Simply viewing the world through the lens of a cost-benefit analysis creates a dispiriting flatland. Making our decision between good and evil and reaching for what is eternal is a vital part of living and growing in the holy spirit.

After unimaginable suffering and death the battle for Imphal and Kohima was won. The siege of Kohima was especially bloody with hand to hand fighting and the demonstration of an almost unimaginable endurance until the Japanese withdrew at the beginning of June 80 years ago. The battle for Imphal raged for a further three weeks and the Gurkha VC’s were only the most outstanding examples of heroism that opened the road to the re-occupation of Burma.

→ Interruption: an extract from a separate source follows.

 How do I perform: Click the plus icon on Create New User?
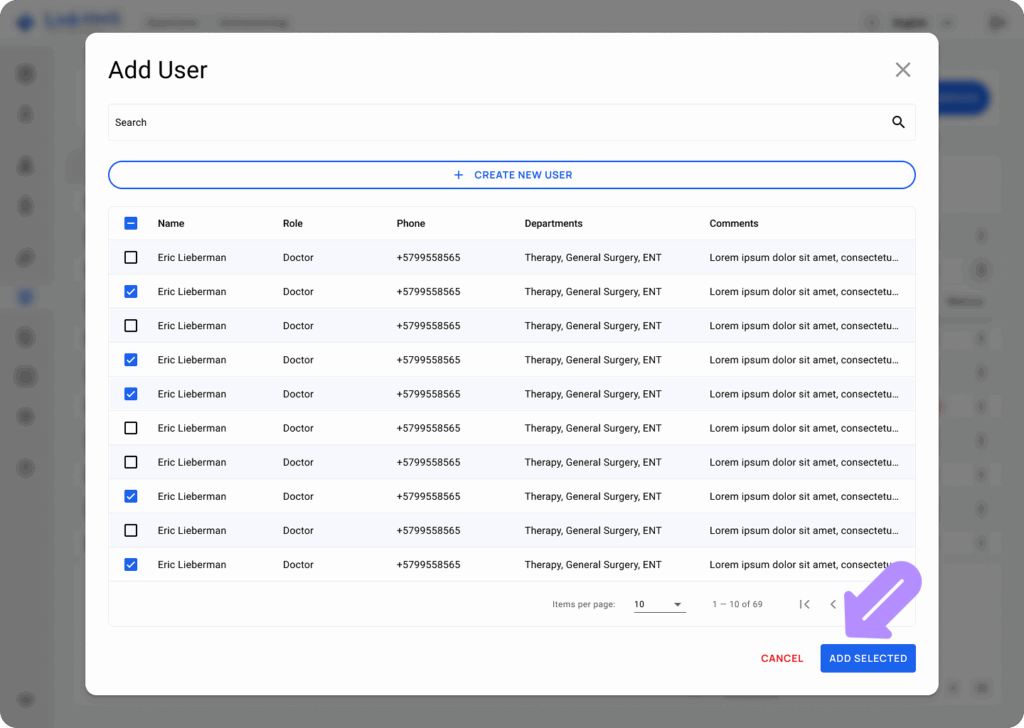pyautogui.click(x=459, y=174)
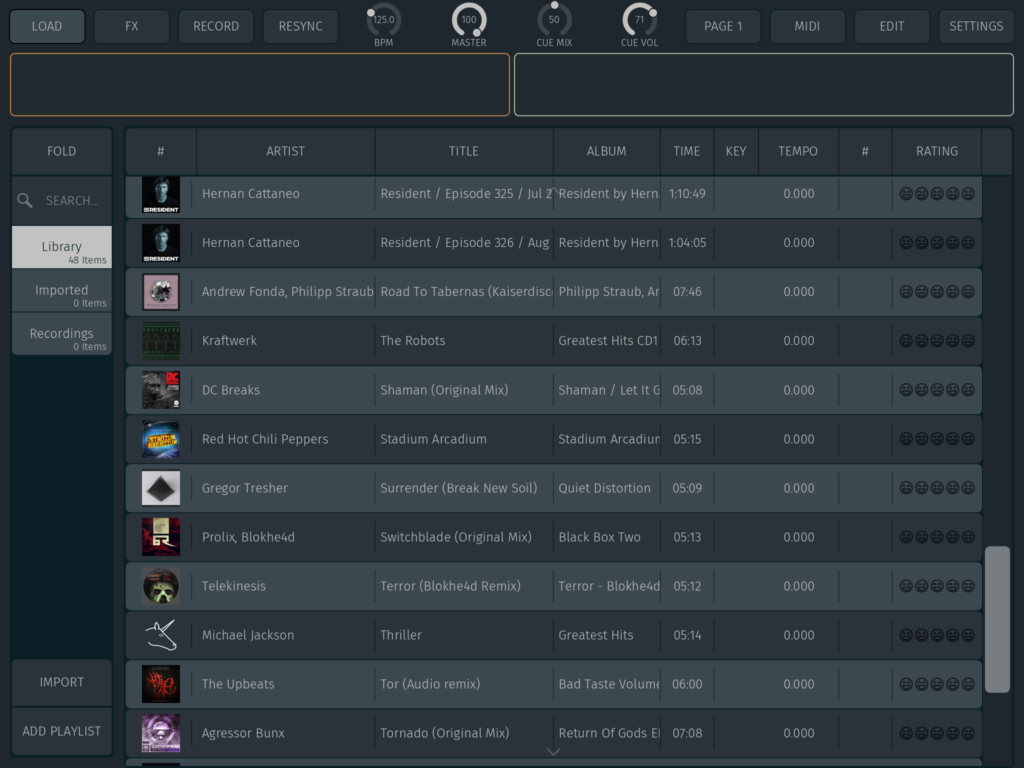Click Gregor Tresher Surrender cover art

[160, 488]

We all know the poignant words on the stone raised in memory of the dead at Kohima,
“When you go home, Tell them of us and say
For your tomorrow We gave our today”
But for whose tomorrow were those lives given? Very soon the chapter of British rule in the Indian sub-continent came to an end. All our pomp is now one with Nineveh and Tyre. Burma, now Myanmar is alas once more a war zone.

Imphal and Kohima and the whole Burma Campaign was the last and perhaps greatest victory of the old pre-partition multi-ethnic, multi- religious Indian army in which the Gurkha Brigade played such a conspicuous part.

As the XIV army pressed on to Rangoon, the newly formed Gurkha parachute battalion succeeded in capturing Elephant Point and neutralising the coastal defences, a crucial step in the eventual defeat of Japan.
What remains when so much else has passed into history is the living tradition of the Gurkha Brigade, a remarkable partnership between soldiers from countries separated by vast distances but united by mutual respect and a spirit forged in some of the bloodiest battles in history.

Civilisations die in the night when no one can be found to give their lives for them. Having fondly and so recently believed that we had been given a holiday from history we have now woken up in very dangerous world in which the tectonic plates of international relations are shifting. More than ever we shall depend on friendship and alliance between freedom loving people.

On this 80th anniversary of the climacteric events of 1944 we give thanks for those who fought and died and we celebrate the enduring the Gurkha spirit.